## [Task to carry out]
When transcribing the entries, keep each one exactly as it is.

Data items
┌────────

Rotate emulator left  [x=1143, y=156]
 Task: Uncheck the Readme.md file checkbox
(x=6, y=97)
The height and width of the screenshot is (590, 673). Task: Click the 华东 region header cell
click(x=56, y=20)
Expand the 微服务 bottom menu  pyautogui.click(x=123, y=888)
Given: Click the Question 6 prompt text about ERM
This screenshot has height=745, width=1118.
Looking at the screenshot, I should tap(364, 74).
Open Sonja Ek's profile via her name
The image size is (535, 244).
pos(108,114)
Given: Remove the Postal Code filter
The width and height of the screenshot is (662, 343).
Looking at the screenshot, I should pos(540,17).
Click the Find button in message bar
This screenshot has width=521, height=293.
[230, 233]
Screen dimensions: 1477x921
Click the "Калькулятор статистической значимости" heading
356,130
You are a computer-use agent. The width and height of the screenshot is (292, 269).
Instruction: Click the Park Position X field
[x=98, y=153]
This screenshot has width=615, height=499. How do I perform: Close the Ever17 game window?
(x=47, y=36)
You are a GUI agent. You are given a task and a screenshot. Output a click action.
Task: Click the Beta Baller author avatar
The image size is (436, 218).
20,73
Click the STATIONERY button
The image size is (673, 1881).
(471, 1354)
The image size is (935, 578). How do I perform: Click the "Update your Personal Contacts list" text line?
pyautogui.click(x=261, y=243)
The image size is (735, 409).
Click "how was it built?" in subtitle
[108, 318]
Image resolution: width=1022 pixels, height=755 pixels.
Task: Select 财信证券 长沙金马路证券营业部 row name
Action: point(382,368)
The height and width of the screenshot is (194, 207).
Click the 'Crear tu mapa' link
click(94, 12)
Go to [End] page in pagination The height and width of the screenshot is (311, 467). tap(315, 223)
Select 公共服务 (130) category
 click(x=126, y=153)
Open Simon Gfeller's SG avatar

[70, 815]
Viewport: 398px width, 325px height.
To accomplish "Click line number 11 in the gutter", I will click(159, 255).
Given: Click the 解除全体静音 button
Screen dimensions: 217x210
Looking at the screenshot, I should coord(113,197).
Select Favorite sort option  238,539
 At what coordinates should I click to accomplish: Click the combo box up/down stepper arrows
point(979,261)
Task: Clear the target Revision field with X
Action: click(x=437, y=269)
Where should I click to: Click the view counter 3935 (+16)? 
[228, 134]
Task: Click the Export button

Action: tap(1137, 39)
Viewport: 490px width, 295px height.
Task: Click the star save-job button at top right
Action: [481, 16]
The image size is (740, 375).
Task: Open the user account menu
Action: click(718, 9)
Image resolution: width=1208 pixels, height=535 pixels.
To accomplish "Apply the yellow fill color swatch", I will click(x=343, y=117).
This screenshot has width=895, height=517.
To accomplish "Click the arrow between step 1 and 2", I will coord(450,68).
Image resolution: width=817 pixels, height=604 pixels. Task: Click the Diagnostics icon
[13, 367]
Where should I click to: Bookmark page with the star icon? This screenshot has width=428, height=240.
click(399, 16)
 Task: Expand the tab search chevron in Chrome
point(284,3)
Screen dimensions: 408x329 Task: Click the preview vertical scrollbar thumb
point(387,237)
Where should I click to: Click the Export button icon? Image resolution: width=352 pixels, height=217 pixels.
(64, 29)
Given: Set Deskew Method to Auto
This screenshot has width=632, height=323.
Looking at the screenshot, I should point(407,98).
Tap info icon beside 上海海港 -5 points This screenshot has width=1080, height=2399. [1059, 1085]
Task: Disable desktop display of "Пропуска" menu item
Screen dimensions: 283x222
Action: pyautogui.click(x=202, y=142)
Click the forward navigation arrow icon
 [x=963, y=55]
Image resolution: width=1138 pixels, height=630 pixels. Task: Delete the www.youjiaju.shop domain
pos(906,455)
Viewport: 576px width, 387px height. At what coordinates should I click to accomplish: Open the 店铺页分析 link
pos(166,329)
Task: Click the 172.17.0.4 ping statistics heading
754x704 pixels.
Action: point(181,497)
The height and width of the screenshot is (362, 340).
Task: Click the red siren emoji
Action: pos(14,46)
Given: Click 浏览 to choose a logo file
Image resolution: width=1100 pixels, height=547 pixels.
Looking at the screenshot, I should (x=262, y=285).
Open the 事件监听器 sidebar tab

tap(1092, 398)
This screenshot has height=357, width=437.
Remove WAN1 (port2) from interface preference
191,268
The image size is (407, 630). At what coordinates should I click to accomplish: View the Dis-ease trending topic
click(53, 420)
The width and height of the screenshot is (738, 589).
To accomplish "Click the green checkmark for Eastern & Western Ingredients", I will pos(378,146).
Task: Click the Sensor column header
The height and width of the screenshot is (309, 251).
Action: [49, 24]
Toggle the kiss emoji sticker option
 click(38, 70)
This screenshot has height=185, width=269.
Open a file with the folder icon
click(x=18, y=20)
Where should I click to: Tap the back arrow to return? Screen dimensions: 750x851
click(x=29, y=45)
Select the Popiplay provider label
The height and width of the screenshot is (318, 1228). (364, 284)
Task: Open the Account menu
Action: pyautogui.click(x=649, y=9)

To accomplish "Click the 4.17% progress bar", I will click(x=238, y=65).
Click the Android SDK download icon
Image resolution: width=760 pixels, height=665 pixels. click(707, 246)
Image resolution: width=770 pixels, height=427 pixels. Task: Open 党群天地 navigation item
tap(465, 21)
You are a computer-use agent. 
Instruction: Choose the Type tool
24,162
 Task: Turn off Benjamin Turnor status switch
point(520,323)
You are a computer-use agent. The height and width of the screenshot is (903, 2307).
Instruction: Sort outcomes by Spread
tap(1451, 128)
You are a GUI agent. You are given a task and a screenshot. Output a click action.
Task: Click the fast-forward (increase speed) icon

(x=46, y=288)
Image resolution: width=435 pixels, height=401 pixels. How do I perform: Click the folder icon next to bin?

└────────

## [Reply]
Rotate emulator left  [x=1143, y=156]
 Task: Uncheck the Readme.md file checkbox
(x=6, y=97)
The height and width of the screenshot is (590, 673). Task: Click the 华东 region header cell
click(x=56, y=20)
Expand the 微服务 bottom menu  pyautogui.click(x=123, y=888)
Given: Click the Question 6 prompt text about ERM
This screenshot has height=745, width=1118.
Looking at the screenshot, I should tap(364, 74).
Open Sonja Ek's profile via her name
The image size is (535, 244).
pos(108,114)
Given: Remove the Postal Code filter
The width and height of the screenshot is (662, 343).
Looking at the screenshot, I should pos(540,17).
Click the Find button in message bar
This screenshot has width=521, height=293.
[230, 233]
Screen dimensions: 1477x921
Click the "Калькулятор статистической значимости" heading
356,130
You are a computer-use agent. The width and height of the screenshot is (292, 269).
Instruction: Click the Park Position X field
[x=98, y=153]
This screenshot has width=615, height=499. How do I perform: Close the Ever17 game window?
(x=47, y=36)
You are a GUI agent. You are given a task and a screenshot. Output a click action.
Task: Click the Beta Baller author avatar
The image size is (436, 218).
20,73
Click the STATIONERY button
The image size is (673, 1881).
(471, 1354)
The image size is (935, 578). How do I perform: Click the "Update your Personal Contacts list" text line?
pyautogui.click(x=261, y=243)
The image size is (735, 409).
Click "how was it built?" in subtitle
[108, 318]
Image resolution: width=1022 pixels, height=755 pixels.
Task: Select 财信证券 长沙金马路证券营业部 row name
Action: point(382,368)
The height and width of the screenshot is (194, 207).
Click the 'Crear tu mapa' link
click(94, 12)
Go to [End] page in pagination The height and width of the screenshot is (311, 467). tap(315, 223)
Select 公共服务 (130) category
 click(x=126, y=153)
Open Simon Gfeller's SG avatar

[70, 815]
Viewport: 398px width, 325px height.
To accomplish "Click line number 11 in the gutter", I will click(159, 255).
Given: Click the 解除全体静音 button
Screen dimensions: 217x210
Looking at the screenshot, I should coord(113,197).
Select Favorite sort option  238,539
 At what coordinates should I click to accomplish: Click the combo box up/down stepper arrows
point(979,261)
Task: Clear the target Revision field with X
Action: click(x=437, y=269)
Where should I click to: Click the view counter 3935 (+16)? 
[228, 134]
Task: Click the Export button

Action: tap(1137, 39)
Viewport: 490px width, 295px height.
Task: Click the star save-job button at top right
Action: [481, 16]
The image size is (740, 375).
Task: Open the user account menu
Action: click(718, 9)
Image resolution: width=1208 pixels, height=535 pixels.
To accomplish "Apply the yellow fill color swatch", I will click(x=343, y=117).
This screenshot has width=895, height=517.
To accomplish "Click the arrow between step 1 and 2", I will coord(450,68).
Image resolution: width=817 pixels, height=604 pixels. Task: Click the Diagnostics icon
[13, 367]
Where should I click to: Bookmark page with the star icon? This screenshot has width=428, height=240.
click(399, 16)
 Task: Expand the tab search chevron in Chrome
point(284,3)
Screen dimensions: 408x329 Task: Click the preview vertical scrollbar thumb
point(387,237)
Where should I click to: Click the Export button icon? Image resolution: width=352 pixels, height=217 pixels.
(64, 29)
Given: Set Deskew Method to Auto
This screenshot has width=632, height=323.
Looking at the screenshot, I should point(407,98).
Tap info icon beside 上海海港 -5 points This screenshot has width=1080, height=2399. [1059, 1085]
Task: Disable desktop display of "Пропуска" menu item
Screen dimensions: 283x222
Action: pyautogui.click(x=202, y=142)
Click the forward navigation arrow icon
 [x=963, y=55]
Image resolution: width=1138 pixels, height=630 pixels. Task: Delete the www.youjiaju.shop domain
pos(906,455)
Viewport: 576px width, 387px height. At what coordinates should I click to accomplish: Open the 店铺页分析 link
pos(166,329)
Task: Click the 172.17.0.4 ping statistics heading
754x704 pixels.
Action: point(181,497)
The height and width of the screenshot is (362, 340).
Task: Click the red siren emoji
Action: pos(14,46)
Given: Click 浏览 to choose a logo file
Image resolution: width=1100 pixels, height=547 pixels.
Looking at the screenshot, I should (x=262, y=285).
Open the 事件监听器 sidebar tab

tap(1092, 398)
This screenshot has height=357, width=437.
Remove WAN1 (port2) from interface preference
191,268
The image size is (407, 630). At what coordinates should I click to accomplish: View the Dis-ease trending topic
click(53, 420)
The width and height of the screenshot is (738, 589).
To accomplish "Click the green checkmark for Eastern & Western Ingredients", I will pos(378,146).
Task: Click the Sensor column header
The height and width of the screenshot is (309, 251).
Action: [49, 24]
Toggle the kiss emoji sticker option
 click(38, 70)
This screenshot has height=185, width=269.
Open a file with the folder icon
click(x=18, y=20)
Where should I click to: Tap the back arrow to return? Screen dimensions: 750x851
click(x=29, y=45)
Select the Popiplay provider label
The height and width of the screenshot is (318, 1228). (364, 284)
Task: Open the Account menu
Action: pyautogui.click(x=649, y=9)

To accomplish "Click the 4.17% progress bar", I will click(x=238, y=65).
Click the Android SDK download icon
Image resolution: width=760 pixels, height=665 pixels. click(707, 246)
Image resolution: width=770 pixels, height=427 pixels. Task: Open 党群天地 navigation item
tap(465, 21)
You are a computer-use agent. 
Instruction: Choose the Type tool
24,162
 Task: Turn off Benjamin Turnor status switch
point(520,323)
You are a computer-use agent. The height and width of the screenshot is (903, 2307).
Instruction: Sort outcomes by Spread
tap(1451, 128)
You are a GUI agent. You are given a task and a screenshot. Output a click action.
Task: Click the fast-forward (increase speed) icon

(x=46, y=288)
Image resolution: width=435 pixels, height=401 pixels. How do I perform: Click the folder icon next to bin?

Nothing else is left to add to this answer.